GREEN BAY – The murmurs worked their way up and down the sideline midway through the second day of training camp. Players and fans alike were buzzing about the relatively unknown Packers receiver catching everything thrown his way.
Most didn’t recognize Jake Kumerow at first, partially due to the long brown hair hiding his nameplate.
However, the former University of Wisconsin-Whitewater receiver left a strong impression on everyone in attendance at Nitschke Field on Friday with a strong showing in both the team’s two-minute offense and pass-under-pressure periods.
The 6-foot-4, 209-pound receiver made three impressive catches during the third-team offense’s two-minute series, helping set up an eventual 15-yard touchdown pass from DeShone Kizer to Robert Tonyan to end the drill.
In the next period, Kumerow slipped between the cornerback and safety on a corner route to make a leaping grab on a pass from Brett Hundley to end his best day in a Packers’ uniform.
“It feels good to get a few catches under your belt going into the rest of camp,” Kumerow said. “The more plays you make, the better. And I’m just trying to do that every day. Hopefully tomorrow I come out and have another good day.”
Football is in the fabric of Kumerow’s family. His father, Eric, was the first-round pick of the Miami Dolphins in 1988. His uncle, John Bosa, also played three seasons for the Dolphins, while cousin, Joey, was the NFL Defensive Rookie of the Year after being the second overall pick in the 2017 draft.

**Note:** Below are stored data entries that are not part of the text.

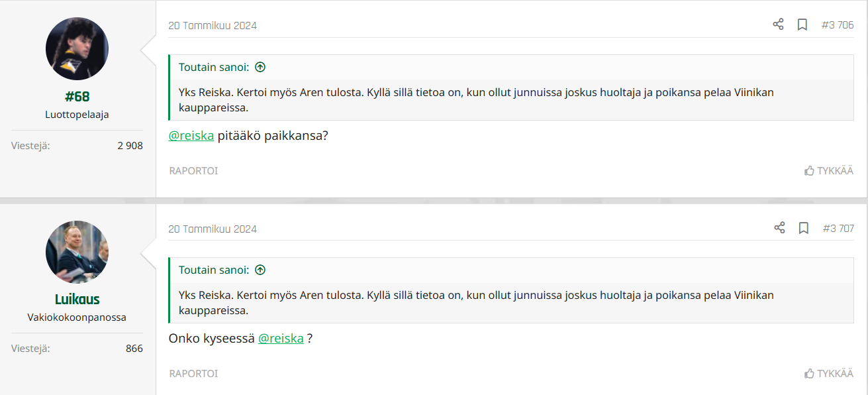Bookmark post #3 707
868x395 pixels.
click(803, 228)
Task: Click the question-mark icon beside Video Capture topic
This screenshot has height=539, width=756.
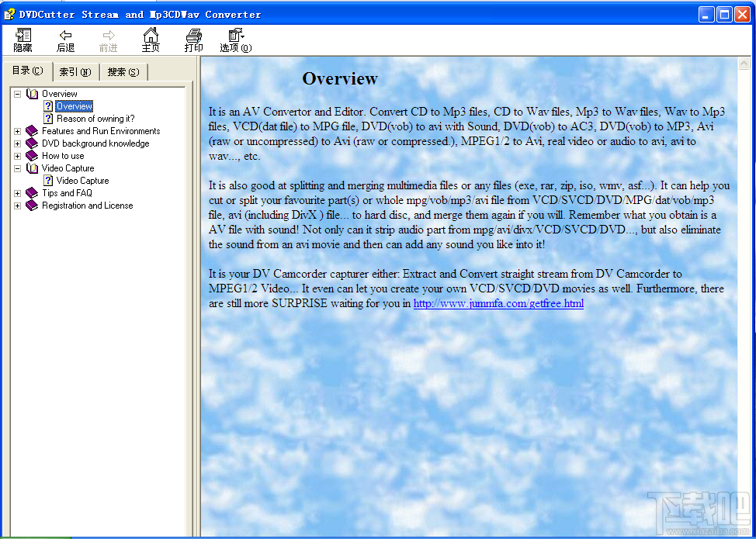Action: point(49,180)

Kumerow has frequent conversations with his father, who is quick to remind his son how much easier he has it today than when Eric spent his camps in the Miami heat every summer. He’s also there to give advice, provide a pep talk and debrief after long practice days.
Kumerow, who started his college career at Illinois, transferred after his freshman year to Whitewater, where he became the school’s second all-time leading receiver. Despite having NCAA Division III roots, Kumerow always felt following in his father’s NFL footsteps was an obtainable goal.
To Kumerow, he’s not a D-III receiver when he steps on an NFL practice field. He’s just another hungry receiver trying to make plays, which is exactly what he did on Friday.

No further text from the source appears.